**Task directions**.
Rewrite the data below with every "computer-use agent" replaced by "desktop agent", leaving everything else unchanged.

[Dataset excerpt]

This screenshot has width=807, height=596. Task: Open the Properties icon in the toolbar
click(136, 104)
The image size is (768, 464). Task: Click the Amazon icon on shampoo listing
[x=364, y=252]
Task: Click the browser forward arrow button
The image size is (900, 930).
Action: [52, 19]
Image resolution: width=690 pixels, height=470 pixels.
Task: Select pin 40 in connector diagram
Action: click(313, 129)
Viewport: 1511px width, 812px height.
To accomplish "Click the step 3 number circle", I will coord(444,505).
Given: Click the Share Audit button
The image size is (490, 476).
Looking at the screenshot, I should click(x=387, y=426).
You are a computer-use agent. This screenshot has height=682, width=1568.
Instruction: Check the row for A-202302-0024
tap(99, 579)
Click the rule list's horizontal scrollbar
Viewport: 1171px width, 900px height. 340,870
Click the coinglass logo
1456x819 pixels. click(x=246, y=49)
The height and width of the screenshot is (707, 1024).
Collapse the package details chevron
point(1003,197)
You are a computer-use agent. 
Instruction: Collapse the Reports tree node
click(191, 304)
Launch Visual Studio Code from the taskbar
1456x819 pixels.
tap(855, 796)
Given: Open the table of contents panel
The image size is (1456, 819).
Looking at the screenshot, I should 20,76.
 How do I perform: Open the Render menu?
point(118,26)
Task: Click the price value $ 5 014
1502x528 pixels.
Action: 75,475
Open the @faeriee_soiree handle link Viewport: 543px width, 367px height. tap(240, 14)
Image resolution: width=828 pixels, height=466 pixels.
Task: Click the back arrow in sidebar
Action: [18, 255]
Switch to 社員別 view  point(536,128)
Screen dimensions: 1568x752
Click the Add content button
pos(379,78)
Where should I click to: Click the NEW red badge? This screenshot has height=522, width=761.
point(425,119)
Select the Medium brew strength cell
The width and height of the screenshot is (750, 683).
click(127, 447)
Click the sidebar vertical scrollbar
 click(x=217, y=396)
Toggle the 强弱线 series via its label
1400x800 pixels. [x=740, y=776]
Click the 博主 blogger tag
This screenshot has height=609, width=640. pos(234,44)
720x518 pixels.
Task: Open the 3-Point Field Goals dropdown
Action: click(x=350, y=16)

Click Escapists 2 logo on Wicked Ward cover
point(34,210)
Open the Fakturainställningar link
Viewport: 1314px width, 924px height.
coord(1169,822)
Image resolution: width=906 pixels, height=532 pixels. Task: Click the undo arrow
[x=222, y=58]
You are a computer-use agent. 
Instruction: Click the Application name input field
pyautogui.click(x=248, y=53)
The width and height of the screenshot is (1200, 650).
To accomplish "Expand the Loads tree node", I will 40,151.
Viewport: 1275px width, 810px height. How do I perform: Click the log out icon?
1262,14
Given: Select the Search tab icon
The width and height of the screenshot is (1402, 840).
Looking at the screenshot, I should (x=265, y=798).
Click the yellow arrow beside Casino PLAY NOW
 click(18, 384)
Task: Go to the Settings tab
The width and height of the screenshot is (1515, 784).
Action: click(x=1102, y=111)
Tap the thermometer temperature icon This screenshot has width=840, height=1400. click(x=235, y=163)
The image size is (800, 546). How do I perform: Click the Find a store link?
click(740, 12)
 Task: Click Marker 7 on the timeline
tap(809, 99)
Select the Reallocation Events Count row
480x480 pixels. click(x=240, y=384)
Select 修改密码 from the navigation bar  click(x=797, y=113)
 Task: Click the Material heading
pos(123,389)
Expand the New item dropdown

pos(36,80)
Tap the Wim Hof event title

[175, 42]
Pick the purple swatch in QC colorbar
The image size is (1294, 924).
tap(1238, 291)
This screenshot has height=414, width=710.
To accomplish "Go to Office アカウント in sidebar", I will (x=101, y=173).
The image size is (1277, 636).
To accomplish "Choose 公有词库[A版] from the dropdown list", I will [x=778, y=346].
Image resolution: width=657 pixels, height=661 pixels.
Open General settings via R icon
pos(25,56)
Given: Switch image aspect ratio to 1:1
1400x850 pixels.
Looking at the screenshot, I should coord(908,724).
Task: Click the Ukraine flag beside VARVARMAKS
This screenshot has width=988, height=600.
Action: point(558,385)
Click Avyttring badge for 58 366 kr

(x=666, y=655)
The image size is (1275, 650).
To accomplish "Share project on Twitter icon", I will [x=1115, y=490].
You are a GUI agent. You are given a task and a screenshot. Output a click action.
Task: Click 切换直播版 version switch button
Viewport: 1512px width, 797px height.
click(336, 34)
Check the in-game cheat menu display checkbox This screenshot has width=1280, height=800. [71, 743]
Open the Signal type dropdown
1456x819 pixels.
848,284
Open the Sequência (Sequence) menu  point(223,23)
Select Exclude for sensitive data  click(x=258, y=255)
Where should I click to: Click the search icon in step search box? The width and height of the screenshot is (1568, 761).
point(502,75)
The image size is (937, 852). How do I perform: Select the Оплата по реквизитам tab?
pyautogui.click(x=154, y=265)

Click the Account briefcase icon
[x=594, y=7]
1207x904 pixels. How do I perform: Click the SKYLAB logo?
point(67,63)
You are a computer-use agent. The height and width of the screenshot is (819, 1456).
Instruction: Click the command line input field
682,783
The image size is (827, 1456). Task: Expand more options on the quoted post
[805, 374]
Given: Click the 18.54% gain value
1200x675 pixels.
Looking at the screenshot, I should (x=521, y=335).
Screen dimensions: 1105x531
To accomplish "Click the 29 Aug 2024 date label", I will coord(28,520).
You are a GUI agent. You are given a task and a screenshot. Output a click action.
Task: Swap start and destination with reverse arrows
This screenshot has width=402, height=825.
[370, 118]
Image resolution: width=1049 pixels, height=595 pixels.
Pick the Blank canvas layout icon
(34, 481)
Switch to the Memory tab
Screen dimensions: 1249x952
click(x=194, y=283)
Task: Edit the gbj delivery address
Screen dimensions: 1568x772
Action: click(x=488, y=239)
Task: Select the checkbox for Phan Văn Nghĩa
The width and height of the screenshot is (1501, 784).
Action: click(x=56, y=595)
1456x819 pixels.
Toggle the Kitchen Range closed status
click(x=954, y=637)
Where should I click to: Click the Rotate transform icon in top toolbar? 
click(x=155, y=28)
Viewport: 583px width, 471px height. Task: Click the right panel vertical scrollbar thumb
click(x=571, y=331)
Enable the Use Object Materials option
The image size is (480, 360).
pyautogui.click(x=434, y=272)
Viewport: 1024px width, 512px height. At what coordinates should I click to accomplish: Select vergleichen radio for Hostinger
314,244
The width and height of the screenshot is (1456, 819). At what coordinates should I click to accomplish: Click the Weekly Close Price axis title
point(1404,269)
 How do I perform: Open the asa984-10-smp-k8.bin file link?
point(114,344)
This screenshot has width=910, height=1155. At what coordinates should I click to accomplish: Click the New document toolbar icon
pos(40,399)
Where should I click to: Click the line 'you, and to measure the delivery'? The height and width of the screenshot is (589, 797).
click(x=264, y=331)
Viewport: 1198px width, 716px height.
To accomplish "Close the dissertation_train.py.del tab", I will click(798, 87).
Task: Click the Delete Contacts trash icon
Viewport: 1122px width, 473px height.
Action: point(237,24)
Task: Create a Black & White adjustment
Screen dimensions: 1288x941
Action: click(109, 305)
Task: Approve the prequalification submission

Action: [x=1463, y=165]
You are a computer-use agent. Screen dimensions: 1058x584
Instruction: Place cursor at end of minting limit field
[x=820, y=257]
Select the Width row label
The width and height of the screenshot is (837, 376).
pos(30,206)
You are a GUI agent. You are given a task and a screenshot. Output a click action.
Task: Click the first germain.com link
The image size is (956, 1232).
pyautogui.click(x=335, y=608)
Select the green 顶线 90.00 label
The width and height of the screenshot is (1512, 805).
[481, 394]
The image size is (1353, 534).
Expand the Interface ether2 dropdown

**Final answer**.
This screenshot has width=807, height=596. Task: Open the Properties icon in the toolbar
click(136, 104)
The image size is (768, 464). Task: Click the Amazon icon on shampoo listing
[x=364, y=252]
Task: Click the browser forward arrow button
The image size is (900, 930).
Action: [52, 19]
Image resolution: width=690 pixels, height=470 pixels.
Task: Select pin 40 in connector diagram
Action: click(313, 129)
Viewport: 1511px width, 812px height.
To accomplish "Click the step 3 number circle", I will coord(444,505).
Given: Click the Share Audit button
The image size is (490, 476).
Looking at the screenshot, I should click(x=387, y=426).
You are a desktop agent. This screenshot has height=682, width=1568.
Instruction: Check the row for A-202302-0024
tap(99, 579)
Click the rule list's horizontal scrollbar
Viewport: 1171px width, 900px height. 340,870
Click the coinglass logo
1456x819 pixels. click(x=246, y=49)
The height and width of the screenshot is (707, 1024).
Collapse the package details chevron
point(1003,197)
You are a desktop agent. 
Instruction: Collapse the Reports tree node
click(191, 304)
Launch Visual Studio Code from the taskbar
1456x819 pixels.
tap(855, 796)
Given: Open the table of contents panel
The image size is (1456, 819).
Looking at the screenshot, I should 20,76.
 How do I perform: Open the Render menu?
point(118,26)
Task: Click the price value $ 5 014
1502x528 pixels.
Action: 75,475
Open the @faeriee_soiree handle link Viewport: 543px width, 367px height. tap(240, 14)
Image resolution: width=828 pixels, height=466 pixels.
Task: Click the back arrow in sidebar
Action: [18, 255]
Switch to 社員別 view  point(536,128)
Screen dimensions: 1568x752
Click the Add content button
pos(379,78)
Where should I click to: Click the NEW red badge? This screenshot has height=522, width=761.
point(425,119)
Select the Medium brew strength cell
The width and height of the screenshot is (750, 683).
click(127, 447)
Click the sidebar vertical scrollbar
 click(x=217, y=396)
Toggle the 强弱线 series via its label
1400x800 pixels. [x=740, y=776]
Click the 博主 blogger tag
This screenshot has height=609, width=640. pos(234,44)
720x518 pixels.
Task: Open the 3-Point Field Goals dropdown
Action: click(x=350, y=16)

Click Escapists 2 logo on Wicked Ward cover
point(34,210)
Open the Fakturainställningar link
Viewport: 1314px width, 924px height.
coord(1169,822)
Image resolution: width=906 pixels, height=532 pixels. Task: Click the undo arrow
[x=222, y=58]
You are a desktop agent. 
Instruction: Click the Application name input field
pyautogui.click(x=248, y=53)
The width and height of the screenshot is (1200, 650).
To accomplish "Expand the Loads tree node", I will 40,151.
Viewport: 1275px width, 810px height. How do I perform: Click the log out icon?
1262,14
Given: Select the Search tab icon
The width and height of the screenshot is (1402, 840).
Looking at the screenshot, I should (x=265, y=798).
Click the yellow arrow beside Casino PLAY NOW
 click(18, 384)
Task: Go to the Settings tab
The width and height of the screenshot is (1515, 784).
Action: click(x=1102, y=111)
Tap the thermometer temperature icon This screenshot has width=840, height=1400. click(x=235, y=163)
The image size is (800, 546). How do I perform: Click the Find a store link?
click(740, 12)
 Task: Click Marker 7 on the timeline
tap(809, 99)
Select the Reallocation Events Count row
480x480 pixels. click(x=240, y=384)
Select 修改密码 from the navigation bar  click(x=797, y=113)
 Task: Click the Material heading
pos(123,389)
Expand the New item dropdown

pos(36,80)
Tap the Wim Hof event title

[175, 42]
Pick the purple swatch in QC colorbar
The image size is (1294, 924).
tap(1238, 291)
This screenshot has height=414, width=710.
To accomplish "Go to Office アカウント in sidebar", I will (x=101, y=173).
The image size is (1277, 636).
To accomplish "Choose 公有词库[A版] from the dropdown list", I will [x=778, y=346].
Image resolution: width=657 pixels, height=661 pixels.
Open General settings via R icon
pos(25,56)
Given: Switch image aspect ratio to 1:1
1400x850 pixels.
Looking at the screenshot, I should coord(908,724).
Task: Click the Ukraine flag beside VARVARMAKS
This screenshot has width=988, height=600.
Action: point(558,385)
Click Avyttring badge for 58 366 kr

(x=666, y=655)
The image size is (1275, 650).
To accomplish "Share project on Twitter icon", I will [x=1115, y=490].
You are a GUI agent. You are given a task and a screenshot. Output a click action.
Task: Click 切换直播版 version switch button
Viewport: 1512px width, 797px height.
click(336, 34)
Check the in-game cheat menu display checkbox This screenshot has width=1280, height=800. [71, 743]
Open the Signal type dropdown
1456x819 pixels.
848,284
Open the Sequência (Sequence) menu  point(223,23)
Select Exclude for sensitive data  click(x=258, y=255)
Where should I click to: Click the search icon in step search box? The width and height of the screenshot is (1568, 761).
point(502,75)
The image size is (937, 852). How do I perform: Select the Оплата по реквизитам tab?
pyautogui.click(x=154, y=265)

Click the Account briefcase icon
[x=594, y=7]
1207x904 pixels. How do I perform: Click the SKYLAB logo?
point(67,63)
You are a desktop agent. The height and width of the screenshot is (819, 1456).
Instruction: Click the command line input field
682,783
The image size is (827, 1456). Task: Expand more options on the quoted post
[805, 374]
Given: Click the 18.54% gain value
1200x675 pixels.
Looking at the screenshot, I should (x=521, y=335).
Screen dimensions: 1105x531
To accomplish "Click the 29 Aug 2024 date label", I will coord(28,520).
You are a GUI agent. You are given a task and a screenshot. Output a click action.
Task: Swap start and destination with reverse arrows
This screenshot has width=402, height=825.
[370, 118]
Image resolution: width=1049 pixels, height=595 pixels.
Pick the Blank canvas layout icon
(34, 481)
Switch to the Memory tab
Screen dimensions: 1249x952
click(x=194, y=283)
Task: Edit the gbj delivery address
Screen dimensions: 1568x772
Action: click(x=488, y=239)
Task: Select the checkbox for Phan Văn Nghĩa
The width and height of the screenshot is (1501, 784).
Action: click(x=56, y=595)
1456x819 pixels.
Toggle the Kitchen Range closed status
click(x=954, y=637)
Where should I click to: Click the Rotate transform icon in top toolbar? 
click(x=155, y=28)
Viewport: 583px width, 471px height. Task: Click the right panel vertical scrollbar thumb
click(x=571, y=331)
Enable the Use Object Materials option
The image size is (480, 360).
pyautogui.click(x=434, y=272)
Viewport: 1024px width, 512px height. At what coordinates should I click to accomplish: Select vergleichen radio for Hostinger
314,244
The width and height of the screenshot is (1456, 819). At what coordinates should I click to accomplish: Click the Weekly Close Price axis title
point(1404,269)
 How do I perform: Open the asa984-10-smp-k8.bin file link?
point(114,344)
This screenshot has width=910, height=1155. At what coordinates should I click to accomplish: Click the New document toolbar icon
pos(40,399)
Where should I click to: Click the line 'you, and to measure the delivery'? The height and width of the screenshot is (589, 797).
click(x=264, y=331)
Viewport: 1198px width, 716px height.
To accomplish "Close the dissertation_train.py.del tab", I will click(798, 87).
Task: Click the Delete Contacts trash icon
Viewport: 1122px width, 473px height.
Action: point(237,24)
Task: Create a Black & White adjustment
Screen dimensions: 1288x941
Action: click(109, 305)
Task: Approve the prequalification submission

Action: [x=1463, y=165]
You are a desktop agent. Screen dimensions: 1058x584
Instruction: Place cursor at end of minting limit field
[x=820, y=257]
Select the Width row label
The width and height of the screenshot is (837, 376).
pos(30,206)
You are a GUI agent. You are given a task and a screenshot. Output a click action.
Task: Click the first germain.com link
The image size is (956, 1232).
pyautogui.click(x=335, y=608)
Select the green 顶线 90.00 label
The width and height of the screenshot is (1512, 805).
[481, 394]
The image size is (1353, 534).
Expand the Interface ether2 dropdown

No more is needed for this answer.